Da sinistra, il fondatore dell’oleificio Cericola Pietro Leone e Mongiello

En plein della Puglia alla XXIV edizione del Premio dei Maestri Oleari “Leon d’Oro” assegnato oggi nell’ambito di Tuttofood, alla fiera di Milano Rho. Al vertice della categoria “fruttato intenso” una produzione di Giovinazzo (Bari), mentre per la categoria estera si è affermata una produzione olearia spagnola, di . A seguire per l’Italia, premiati oli di Bronte (Catania), Spinetoli (Ascoli Piceno) e Ponte (Benevento). Un olio prodotto a Martina Franca (Taranto) è primo classificato nella categoria “fruttato medio”, seguito da una produzione abruzzese, tre siciliane e altre tre pugliesi. Mentre tra i “fruttati leggeri” massimo riconoscimento all’olio dell’azienda Cericola di Borgo Incoronata (Foggia), seguito da due oli della provincia di Reggio Calabria e un altro di Grottaglie (Taranto).

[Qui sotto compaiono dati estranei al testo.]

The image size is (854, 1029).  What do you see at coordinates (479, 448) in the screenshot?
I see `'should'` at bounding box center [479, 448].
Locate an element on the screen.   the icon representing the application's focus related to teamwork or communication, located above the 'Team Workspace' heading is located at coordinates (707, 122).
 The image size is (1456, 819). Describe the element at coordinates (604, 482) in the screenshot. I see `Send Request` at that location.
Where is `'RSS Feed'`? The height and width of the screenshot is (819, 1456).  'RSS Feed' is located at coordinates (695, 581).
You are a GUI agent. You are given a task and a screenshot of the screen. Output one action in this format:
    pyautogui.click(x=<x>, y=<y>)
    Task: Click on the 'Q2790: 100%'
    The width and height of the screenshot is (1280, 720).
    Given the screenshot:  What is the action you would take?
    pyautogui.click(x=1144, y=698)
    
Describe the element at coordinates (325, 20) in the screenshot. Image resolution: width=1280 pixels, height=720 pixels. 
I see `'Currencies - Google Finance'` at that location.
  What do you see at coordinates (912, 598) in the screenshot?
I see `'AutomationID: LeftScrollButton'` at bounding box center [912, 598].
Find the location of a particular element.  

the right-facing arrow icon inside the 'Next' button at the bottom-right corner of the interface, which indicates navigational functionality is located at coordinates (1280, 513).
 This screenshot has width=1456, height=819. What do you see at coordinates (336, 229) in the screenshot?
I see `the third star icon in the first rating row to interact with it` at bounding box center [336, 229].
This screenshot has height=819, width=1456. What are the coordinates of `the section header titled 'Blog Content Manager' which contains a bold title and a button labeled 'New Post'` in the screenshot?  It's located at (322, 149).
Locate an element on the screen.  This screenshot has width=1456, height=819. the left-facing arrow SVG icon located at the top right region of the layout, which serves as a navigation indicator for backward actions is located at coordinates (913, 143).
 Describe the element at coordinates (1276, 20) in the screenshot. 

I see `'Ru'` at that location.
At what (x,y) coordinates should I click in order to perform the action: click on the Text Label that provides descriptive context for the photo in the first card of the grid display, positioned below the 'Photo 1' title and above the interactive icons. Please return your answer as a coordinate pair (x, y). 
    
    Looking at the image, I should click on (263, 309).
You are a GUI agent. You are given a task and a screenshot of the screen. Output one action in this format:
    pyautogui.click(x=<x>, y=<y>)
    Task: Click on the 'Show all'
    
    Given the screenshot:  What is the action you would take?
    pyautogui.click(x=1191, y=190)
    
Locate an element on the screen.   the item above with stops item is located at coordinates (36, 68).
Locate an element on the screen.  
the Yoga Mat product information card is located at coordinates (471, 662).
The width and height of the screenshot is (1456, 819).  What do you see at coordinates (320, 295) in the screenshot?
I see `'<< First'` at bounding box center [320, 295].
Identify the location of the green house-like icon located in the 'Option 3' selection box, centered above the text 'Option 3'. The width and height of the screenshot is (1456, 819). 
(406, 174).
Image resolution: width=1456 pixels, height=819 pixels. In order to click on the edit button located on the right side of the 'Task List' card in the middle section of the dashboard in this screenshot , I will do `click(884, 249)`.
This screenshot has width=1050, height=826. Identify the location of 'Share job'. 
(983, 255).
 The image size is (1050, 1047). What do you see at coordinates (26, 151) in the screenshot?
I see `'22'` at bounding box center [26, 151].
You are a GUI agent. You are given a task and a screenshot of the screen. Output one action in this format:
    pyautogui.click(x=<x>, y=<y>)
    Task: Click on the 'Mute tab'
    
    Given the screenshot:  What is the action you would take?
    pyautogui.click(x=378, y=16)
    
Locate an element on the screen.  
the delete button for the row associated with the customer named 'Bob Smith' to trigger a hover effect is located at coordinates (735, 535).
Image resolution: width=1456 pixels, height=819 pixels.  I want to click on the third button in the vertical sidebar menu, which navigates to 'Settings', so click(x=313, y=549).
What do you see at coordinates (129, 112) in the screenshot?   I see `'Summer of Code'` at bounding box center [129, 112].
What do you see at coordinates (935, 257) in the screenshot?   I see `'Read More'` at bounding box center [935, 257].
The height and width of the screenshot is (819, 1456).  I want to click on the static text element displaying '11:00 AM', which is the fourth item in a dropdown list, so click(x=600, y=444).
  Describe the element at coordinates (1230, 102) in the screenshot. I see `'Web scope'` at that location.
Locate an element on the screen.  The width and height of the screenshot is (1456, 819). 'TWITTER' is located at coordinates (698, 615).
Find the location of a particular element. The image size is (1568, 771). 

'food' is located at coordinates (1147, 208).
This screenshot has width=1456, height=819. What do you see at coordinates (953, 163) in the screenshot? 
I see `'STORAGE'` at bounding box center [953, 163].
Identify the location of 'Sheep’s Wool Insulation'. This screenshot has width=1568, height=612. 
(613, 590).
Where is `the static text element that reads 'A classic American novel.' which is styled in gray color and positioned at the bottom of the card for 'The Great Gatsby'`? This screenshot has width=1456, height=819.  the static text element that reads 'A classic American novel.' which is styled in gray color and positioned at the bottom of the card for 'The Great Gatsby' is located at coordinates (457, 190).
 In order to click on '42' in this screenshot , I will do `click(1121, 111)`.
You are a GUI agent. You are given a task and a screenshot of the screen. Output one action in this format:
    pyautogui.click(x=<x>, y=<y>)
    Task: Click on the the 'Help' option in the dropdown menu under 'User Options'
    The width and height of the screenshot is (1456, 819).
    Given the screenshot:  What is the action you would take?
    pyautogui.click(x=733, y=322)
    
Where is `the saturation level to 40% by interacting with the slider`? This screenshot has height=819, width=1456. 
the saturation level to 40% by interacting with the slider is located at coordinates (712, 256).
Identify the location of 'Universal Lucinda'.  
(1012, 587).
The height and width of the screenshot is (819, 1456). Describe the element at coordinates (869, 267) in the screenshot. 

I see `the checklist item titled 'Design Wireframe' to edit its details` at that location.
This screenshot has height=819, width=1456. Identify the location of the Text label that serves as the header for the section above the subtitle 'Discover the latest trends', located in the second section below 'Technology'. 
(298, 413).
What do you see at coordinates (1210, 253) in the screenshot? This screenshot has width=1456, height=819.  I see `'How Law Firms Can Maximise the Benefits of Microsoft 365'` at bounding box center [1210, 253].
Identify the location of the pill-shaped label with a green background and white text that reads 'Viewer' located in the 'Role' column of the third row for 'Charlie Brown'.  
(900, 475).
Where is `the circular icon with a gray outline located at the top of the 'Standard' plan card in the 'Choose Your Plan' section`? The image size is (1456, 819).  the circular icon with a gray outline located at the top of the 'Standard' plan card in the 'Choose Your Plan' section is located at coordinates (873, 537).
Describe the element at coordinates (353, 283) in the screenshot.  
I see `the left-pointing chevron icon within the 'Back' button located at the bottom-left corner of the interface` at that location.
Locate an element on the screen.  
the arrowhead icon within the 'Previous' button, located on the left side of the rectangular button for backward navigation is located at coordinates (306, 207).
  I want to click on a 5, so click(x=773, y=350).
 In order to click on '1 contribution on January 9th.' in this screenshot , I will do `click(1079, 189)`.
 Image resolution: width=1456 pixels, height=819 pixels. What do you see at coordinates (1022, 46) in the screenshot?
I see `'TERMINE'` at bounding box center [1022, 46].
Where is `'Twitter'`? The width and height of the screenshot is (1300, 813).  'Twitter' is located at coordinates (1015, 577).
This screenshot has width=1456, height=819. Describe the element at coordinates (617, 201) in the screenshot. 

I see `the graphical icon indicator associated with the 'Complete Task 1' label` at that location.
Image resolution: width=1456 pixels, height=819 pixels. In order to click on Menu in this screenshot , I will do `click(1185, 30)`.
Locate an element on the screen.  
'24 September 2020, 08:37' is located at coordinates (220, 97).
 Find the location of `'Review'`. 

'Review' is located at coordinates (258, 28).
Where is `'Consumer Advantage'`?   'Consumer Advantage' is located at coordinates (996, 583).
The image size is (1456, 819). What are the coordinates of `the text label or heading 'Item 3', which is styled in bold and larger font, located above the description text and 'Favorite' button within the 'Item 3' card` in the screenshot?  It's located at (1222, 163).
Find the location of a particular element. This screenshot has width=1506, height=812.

“Tuttofood premia la qualità dell’olio pugliese e la capacità produttiva di aziende tecnologicamente avanzate – spiega Colomba Mongiello, parlamentare componente della Commissione Agricoltura della Camera -. Praticamente non c’è territorio pugliese che non sia stato premiato – continua Colomba Mongiello – a testimonianza della maturità produttiva raggiunta dall’intera filiera olivicola, che può contare su materie prime di altissimo livello e su una tecnologia produttiva tra le migliori d’Europa.
I premi raccolti a Milano ‘fanno morale’, come direbbero gli sportivi, in una fase assai delicata di questo comparto agroalimentare, alle prese con la crisi che ha dimezzato le rese e l’emergenza fitosanitaria provocata dalla xylella.
L’olivicoltura pugliese ha mezzi e strumenti per affrontare e vincere anche queste sfide – conclude Colomba Mongiello – meglio ancora se otterrà il sostegno ancora più convinto del Governo e dell’Unione europea”.